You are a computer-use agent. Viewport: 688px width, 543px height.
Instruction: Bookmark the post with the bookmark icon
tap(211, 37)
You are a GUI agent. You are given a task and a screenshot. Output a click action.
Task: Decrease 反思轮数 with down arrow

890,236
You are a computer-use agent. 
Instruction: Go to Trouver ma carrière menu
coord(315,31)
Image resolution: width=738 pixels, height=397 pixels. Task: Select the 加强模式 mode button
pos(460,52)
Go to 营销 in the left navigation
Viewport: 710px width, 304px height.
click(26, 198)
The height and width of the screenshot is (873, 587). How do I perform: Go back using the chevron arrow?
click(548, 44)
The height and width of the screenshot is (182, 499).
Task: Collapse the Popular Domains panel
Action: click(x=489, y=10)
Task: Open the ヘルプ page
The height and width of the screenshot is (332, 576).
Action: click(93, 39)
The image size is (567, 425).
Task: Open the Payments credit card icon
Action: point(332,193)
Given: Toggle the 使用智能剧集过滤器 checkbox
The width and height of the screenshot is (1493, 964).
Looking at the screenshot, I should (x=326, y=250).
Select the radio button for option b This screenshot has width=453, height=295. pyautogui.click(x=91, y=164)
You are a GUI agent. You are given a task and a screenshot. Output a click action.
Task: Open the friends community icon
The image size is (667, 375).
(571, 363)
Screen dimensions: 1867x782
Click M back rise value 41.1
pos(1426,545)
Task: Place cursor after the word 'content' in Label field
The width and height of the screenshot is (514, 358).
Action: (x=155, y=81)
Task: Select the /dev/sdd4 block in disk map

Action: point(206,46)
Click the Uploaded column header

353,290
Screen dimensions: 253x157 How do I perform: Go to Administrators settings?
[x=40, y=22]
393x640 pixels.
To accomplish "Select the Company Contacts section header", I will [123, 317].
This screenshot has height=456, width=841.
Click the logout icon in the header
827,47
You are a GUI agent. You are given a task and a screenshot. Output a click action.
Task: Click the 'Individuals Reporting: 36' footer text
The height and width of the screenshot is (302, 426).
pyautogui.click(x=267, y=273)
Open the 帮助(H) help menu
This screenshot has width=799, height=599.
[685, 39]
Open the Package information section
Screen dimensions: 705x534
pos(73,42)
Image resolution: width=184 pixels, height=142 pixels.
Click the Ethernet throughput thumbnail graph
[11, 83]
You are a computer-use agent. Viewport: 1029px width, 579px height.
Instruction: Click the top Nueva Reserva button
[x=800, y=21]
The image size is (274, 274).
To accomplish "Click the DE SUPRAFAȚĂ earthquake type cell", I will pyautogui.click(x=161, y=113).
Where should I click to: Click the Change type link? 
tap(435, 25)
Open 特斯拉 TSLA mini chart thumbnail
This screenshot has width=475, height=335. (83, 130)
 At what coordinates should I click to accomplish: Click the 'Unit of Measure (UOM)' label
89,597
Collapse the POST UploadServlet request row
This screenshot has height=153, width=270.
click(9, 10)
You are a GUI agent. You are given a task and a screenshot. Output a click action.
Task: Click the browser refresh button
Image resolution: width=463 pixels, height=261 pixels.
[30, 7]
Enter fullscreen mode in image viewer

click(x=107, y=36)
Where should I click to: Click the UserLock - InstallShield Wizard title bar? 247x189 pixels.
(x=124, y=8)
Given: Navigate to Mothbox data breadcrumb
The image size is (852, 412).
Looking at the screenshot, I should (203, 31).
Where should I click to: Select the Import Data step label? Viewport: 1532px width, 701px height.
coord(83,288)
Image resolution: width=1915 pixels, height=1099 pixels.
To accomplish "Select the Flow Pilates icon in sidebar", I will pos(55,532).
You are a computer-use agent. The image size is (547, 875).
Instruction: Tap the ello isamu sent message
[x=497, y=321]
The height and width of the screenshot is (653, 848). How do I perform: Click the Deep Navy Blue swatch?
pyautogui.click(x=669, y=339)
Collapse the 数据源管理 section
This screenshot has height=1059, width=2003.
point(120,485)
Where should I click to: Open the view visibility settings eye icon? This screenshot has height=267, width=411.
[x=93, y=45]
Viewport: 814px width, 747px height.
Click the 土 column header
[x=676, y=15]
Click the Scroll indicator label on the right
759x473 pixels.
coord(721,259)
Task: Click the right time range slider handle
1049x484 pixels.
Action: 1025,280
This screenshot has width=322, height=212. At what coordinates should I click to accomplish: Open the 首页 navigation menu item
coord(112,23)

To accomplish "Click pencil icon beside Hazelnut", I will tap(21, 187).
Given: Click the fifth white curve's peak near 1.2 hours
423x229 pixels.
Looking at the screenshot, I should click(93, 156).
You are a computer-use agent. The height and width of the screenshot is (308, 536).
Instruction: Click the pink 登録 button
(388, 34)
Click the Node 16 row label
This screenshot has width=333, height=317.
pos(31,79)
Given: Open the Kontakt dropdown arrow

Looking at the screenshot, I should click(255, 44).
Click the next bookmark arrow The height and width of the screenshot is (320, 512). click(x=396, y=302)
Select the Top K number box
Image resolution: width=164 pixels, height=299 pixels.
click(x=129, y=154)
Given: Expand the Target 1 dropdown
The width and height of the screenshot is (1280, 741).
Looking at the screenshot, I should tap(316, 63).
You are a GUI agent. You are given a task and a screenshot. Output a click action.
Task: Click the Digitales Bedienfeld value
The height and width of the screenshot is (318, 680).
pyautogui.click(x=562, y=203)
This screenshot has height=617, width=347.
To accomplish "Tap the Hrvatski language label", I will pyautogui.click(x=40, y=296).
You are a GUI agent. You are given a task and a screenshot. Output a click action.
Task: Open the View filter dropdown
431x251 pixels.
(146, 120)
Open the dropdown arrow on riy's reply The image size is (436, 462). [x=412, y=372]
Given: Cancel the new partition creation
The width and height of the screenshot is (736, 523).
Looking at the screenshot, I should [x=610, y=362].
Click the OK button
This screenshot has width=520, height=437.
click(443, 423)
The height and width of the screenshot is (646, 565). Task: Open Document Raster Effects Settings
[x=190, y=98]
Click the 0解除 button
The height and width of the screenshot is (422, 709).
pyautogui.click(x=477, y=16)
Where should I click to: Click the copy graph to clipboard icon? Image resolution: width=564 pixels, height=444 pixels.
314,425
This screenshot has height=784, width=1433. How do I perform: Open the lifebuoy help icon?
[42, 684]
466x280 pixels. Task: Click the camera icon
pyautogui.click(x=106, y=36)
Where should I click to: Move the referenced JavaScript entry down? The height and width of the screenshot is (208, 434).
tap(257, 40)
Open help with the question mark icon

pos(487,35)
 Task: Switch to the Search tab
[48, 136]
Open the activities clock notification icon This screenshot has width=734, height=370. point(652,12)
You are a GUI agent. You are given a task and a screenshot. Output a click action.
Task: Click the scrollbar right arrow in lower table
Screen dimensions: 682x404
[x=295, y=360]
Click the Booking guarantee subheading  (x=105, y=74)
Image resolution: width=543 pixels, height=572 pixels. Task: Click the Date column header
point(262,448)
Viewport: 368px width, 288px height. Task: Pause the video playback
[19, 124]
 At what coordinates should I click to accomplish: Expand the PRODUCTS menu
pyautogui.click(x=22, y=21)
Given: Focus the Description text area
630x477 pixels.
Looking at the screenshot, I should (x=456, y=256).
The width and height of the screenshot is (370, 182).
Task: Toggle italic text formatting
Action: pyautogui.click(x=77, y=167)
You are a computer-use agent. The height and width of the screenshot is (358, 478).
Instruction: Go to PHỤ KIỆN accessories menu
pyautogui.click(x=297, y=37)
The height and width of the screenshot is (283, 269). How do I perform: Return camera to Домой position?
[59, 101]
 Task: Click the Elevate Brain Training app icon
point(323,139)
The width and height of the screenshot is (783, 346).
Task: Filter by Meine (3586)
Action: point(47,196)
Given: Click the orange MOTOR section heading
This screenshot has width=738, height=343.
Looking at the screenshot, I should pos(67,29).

■ ■ ■

• WORK TO BE COMPLETED
The task requires that all the material be restated word for word.

• SOLUTION TO THIS PROBLEM
You are a computer-use agent. Viewport: 688px width, 543px height.
Instruction: Bookmark the post with the bookmark icon
tap(211, 37)
You are a GUI agent. You are given a task and a screenshot. Output a click action.
Task: Decrease 反思轮数 with down arrow

890,236
You are a computer-use agent. 
Instruction: Go to Trouver ma carrière menu
coord(315,31)
Image resolution: width=738 pixels, height=397 pixels. Task: Select the 加强模式 mode button
pos(460,52)
Go to 营销 in the left navigation
Viewport: 710px width, 304px height.
click(26, 198)
The height and width of the screenshot is (873, 587). How do I perform: Go back using the chevron arrow?
click(548, 44)
The height and width of the screenshot is (182, 499).
Task: Collapse the Popular Domains panel
Action: click(x=489, y=10)
Task: Open the ヘルプ page
The height and width of the screenshot is (332, 576).
Action: click(93, 39)
The image size is (567, 425).
Task: Open the Payments credit card icon
Action: point(332,193)
Given: Toggle the 使用智能剧集过滤器 checkbox
The width and height of the screenshot is (1493, 964).
Looking at the screenshot, I should (x=326, y=250).
Select the radio button for option b This screenshot has width=453, height=295. pyautogui.click(x=91, y=164)
You are a GUI agent. You are given a task and a screenshot. Output a click action.
Task: Open the friends community icon
The image size is (667, 375).
(571, 363)
Screen dimensions: 1867x782
Click M back rise value 41.1
pos(1426,545)
Task: Place cursor after the word 'content' in Label field
The width and height of the screenshot is (514, 358).
Action: (x=155, y=81)
Task: Select the /dev/sdd4 block in disk map

Action: point(206,46)
Click the Uploaded column header

353,290
Screen dimensions: 253x157 How do I perform: Go to Administrators settings?
[x=40, y=22]
393x640 pixels.
To accomplish "Select the Company Contacts section header", I will [123, 317].
This screenshot has height=456, width=841.
Click the logout icon in the header
827,47
You are a GUI agent. You are given a task and a screenshot. Output a click action.
Task: Click the 'Individuals Reporting: 36' footer text
The height and width of the screenshot is (302, 426).
pyautogui.click(x=267, y=273)
Open the 帮助(H) help menu
This screenshot has width=799, height=599.
[685, 39]
Open the Package information section
Screen dimensions: 705x534
pos(73,42)
Image resolution: width=184 pixels, height=142 pixels.
Click the Ethernet throughput thumbnail graph
[11, 83]
You are a computer-use agent. Viewport: 1029px width, 579px height.
Instruction: Click the top Nueva Reserva button
[x=800, y=21]
The image size is (274, 274).
To accomplish "Click the DE SUPRAFAȚĂ earthquake type cell", I will pyautogui.click(x=161, y=113).
Where should I click to: Click the Change type link? 
tap(435, 25)
Open 特斯拉 TSLA mini chart thumbnail
This screenshot has width=475, height=335. (83, 130)
 At what coordinates should I click to accomplish: Click the 'Unit of Measure (UOM)' label
89,597
Collapse the POST UploadServlet request row
This screenshot has height=153, width=270.
click(9, 10)
You are a GUI agent. You are given a task and a screenshot. Output a click action.
Task: Click the browser refresh button
Image resolution: width=463 pixels, height=261 pixels.
[30, 7]
Enter fullscreen mode in image viewer

click(x=107, y=36)
Where should I click to: Click the UserLock - InstallShield Wizard title bar? 247x189 pixels.
(x=124, y=8)
Given: Navigate to Mothbox data breadcrumb
The image size is (852, 412).
Looking at the screenshot, I should (203, 31).
Where should I click to: Select the Import Data step label? Viewport: 1532px width, 701px height.
coord(83,288)
Image resolution: width=1915 pixels, height=1099 pixels.
To accomplish "Select the Flow Pilates icon in sidebar", I will pos(55,532).
You are a computer-use agent. The image size is (547, 875).
Instruction: Tap the ello isamu sent message
[x=497, y=321]
The height and width of the screenshot is (653, 848). How do I perform: Click the Deep Navy Blue swatch?
pyautogui.click(x=669, y=339)
Collapse the 数据源管理 section
This screenshot has height=1059, width=2003.
point(120,485)
Where should I click to: Open the view visibility settings eye icon? This screenshot has height=267, width=411.
[x=93, y=45]
Viewport: 814px width, 747px height.
Click the 土 column header
[x=676, y=15]
Click the Scroll indicator label on the right
759x473 pixels.
coord(721,259)
Task: Click the right time range slider handle
1049x484 pixels.
Action: 1025,280
This screenshot has width=322, height=212. At what coordinates should I click to accomplish: Open the 首页 navigation menu item
coord(112,23)

To accomplish "Click pencil icon beside Hazelnut", I will tap(21, 187).
Given: Click the fifth white curve's peak near 1.2 hours
423x229 pixels.
Looking at the screenshot, I should click(93, 156).
You are a computer-use agent. The height and width of the screenshot is (308, 536).
Instruction: Click the pink 登録 button
(388, 34)
Click the Node 16 row label
This screenshot has width=333, height=317.
pos(31,79)
Given: Open the Kontakt dropdown arrow

Looking at the screenshot, I should click(255, 44).
Click the next bookmark arrow The height and width of the screenshot is (320, 512). click(x=396, y=302)
Select the Top K number box
Image resolution: width=164 pixels, height=299 pixels.
click(x=129, y=154)
Given: Expand the Target 1 dropdown
The width and height of the screenshot is (1280, 741).
Looking at the screenshot, I should tap(316, 63).
You are a GUI agent. You are given a task and a screenshot. Output a click action.
Task: Click the Digitales Bedienfeld value
The height and width of the screenshot is (318, 680).
pyautogui.click(x=562, y=203)
This screenshot has height=617, width=347.
To accomplish "Tap the Hrvatski language label", I will pyautogui.click(x=40, y=296).
You are a GUI agent. You are given a task and a screenshot. Output a click action.
Task: Open the View filter dropdown
431x251 pixels.
(146, 120)
Open the dropdown arrow on riy's reply The image size is (436, 462). [x=412, y=372]
Given: Cancel the new partition creation
The width and height of the screenshot is (736, 523).
Looking at the screenshot, I should [x=610, y=362].
Click the OK button
This screenshot has width=520, height=437.
click(443, 423)
The height and width of the screenshot is (646, 565). Task: Open Document Raster Effects Settings
[x=190, y=98]
Click the 0解除 button
The height and width of the screenshot is (422, 709).
pyautogui.click(x=477, y=16)
Where should I click to: Click the copy graph to clipboard icon? Image resolution: width=564 pixels, height=444 pixels.
314,425
This screenshot has height=784, width=1433. How do I perform: Open the lifebuoy help icon?
[42, 684]
466x280 pixels. Task: Click the camera icon
pyautogui.click(x=106, y=36)
Where should I click to: Move the referenced JavaScript entry down? The height and width of the screenshot is (208, 434).
tap(257, 40)
Open help with the question mark icon

pos(487,35)
 Task: Switch to the Search tab
[48, 136]
Open the activities clock notification icon This screenshot has width=734, height=370. point(652,12)
You are a GUI agent. You are given a task and a screenshot. Output a click action.
Task: Click the scrollbar right arrow in lower table
Screen dimensions: 682x404
[x=295, y=360]
Click the Booking guarantee subheading  (x=105, y=74)
Image resolution: width=543 pixels, height=572 pixels. Task: Click the Date column header
point(262,448)
Viewport: 368px width, 288px height. Task: Pause the video playback
[19, 124]
 At what coordinates should I click to accomplish: Expand the PRODUCTS menu
pyautogui.click(x=22, y=21)
Given: Focus the Description text area
630x477 pixels.
Looking at the screenshot, I should (x=456, y=256).
The width and height of the screenshot is (370, 182).
Task: Toggle italic text formatting
Action: pyautogui.click(x=77, y=167)
You are a computer-use agent. The height and width of the screenshot is (358, 478).
Instruction: Go to PHỤ KIỆN accessories menu
pyautogui.click(x=297, y=37)
The height and width of the screenshot is (283, 269). How do I perform: Return camera to Домой position?
[59, 101]
 Task: Click the Elevate Brain Training app icon
point(323,139)
The width and height of the screenshot is (783, 346).
Task: Filter by Meine (3586)
Action: point(47,196)
Given: Click the orange MOTOR section heading
This screenshot has width=738, height=343.
Looking at the screenshot, I should pos(67,29).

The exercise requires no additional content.